The odds of a coin flip are not 50:50

heads or tails? If you can't choose between two options, you'll often throw one away currency. While this is fair, at least in theory, in practice, according to the latest research, there is a preference for one side – even if only slightly.

Over 350,000 coin flips

František Bartos, a PhD candidate at the University of Amsterdam, investigated whether a coin toss has a 50 percent chance of showing either side. This is what he was recruited for 47 volunteerswho tossed coins into the air for more than 12 hours and recorded the score as they landed. 350,757 coin tosses It came like this.

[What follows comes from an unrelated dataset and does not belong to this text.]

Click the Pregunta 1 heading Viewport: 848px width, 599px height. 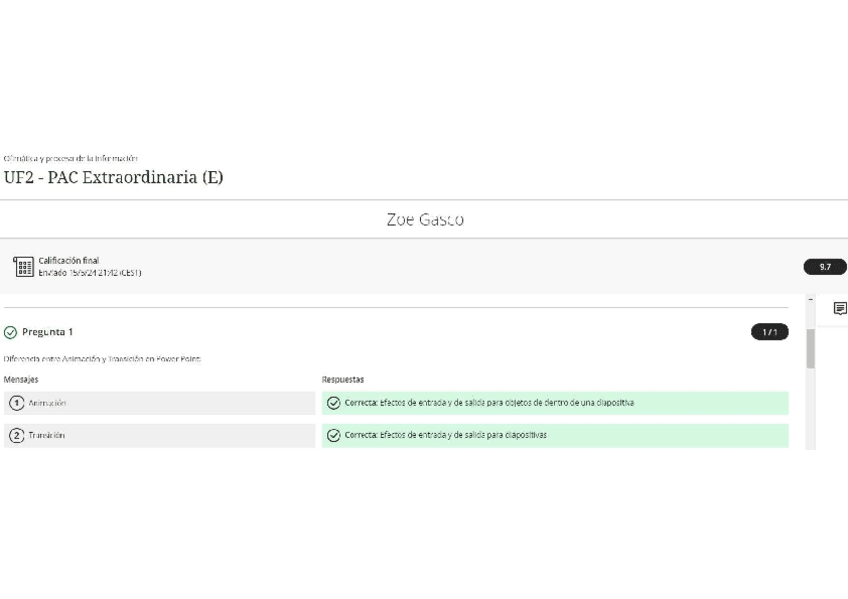(x=47, y=332)
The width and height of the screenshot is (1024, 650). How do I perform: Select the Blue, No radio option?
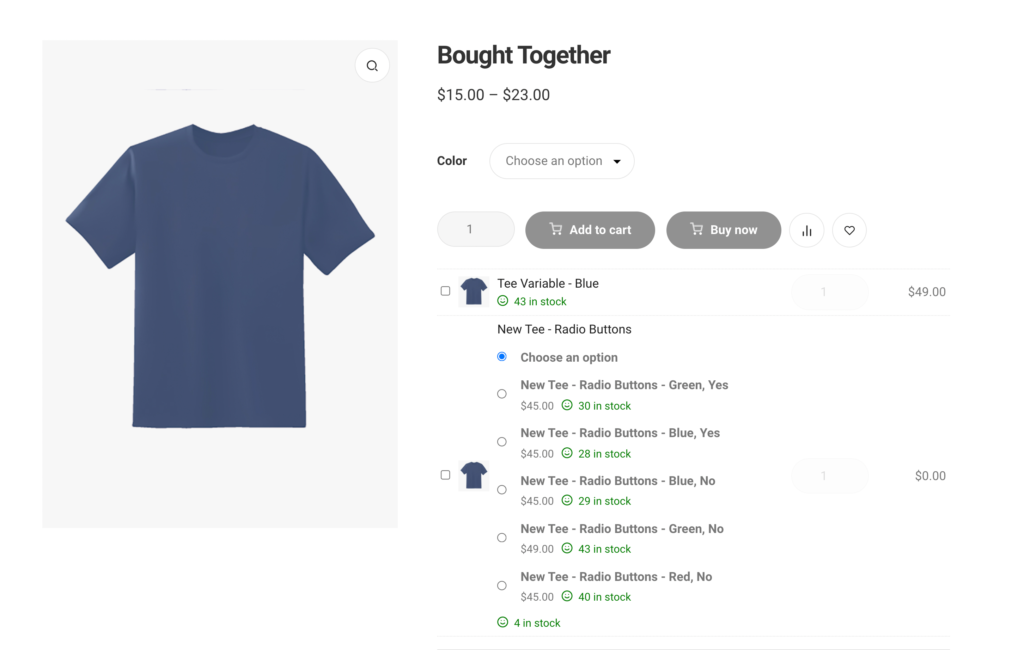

Result: in 50.8 percent After the drop, the same side of the coin was facing up as it was before the toss. Data on the preprint server arXiv.org Its publication cannot be a mere coincidence. “We can be fairly certain that there is statistical bias in coin flips,” Barto says.š the opposite American Scientific.

Minimum rotational deviation

The reason for this is not yet completely clear. The common theory for this minimal feature comes from one Stanford study From 2007. If you throw a coin in the air, its path and spin can be calculated, at least in theory. For a perfect coin, the probability of it landing heads or tails is exactly 50 percent. However, most coins are not exactly related to their currencies Symmetrical axis, but wobbled a little in the air. This means that the side it was initially thrown on is “up” for a little longer.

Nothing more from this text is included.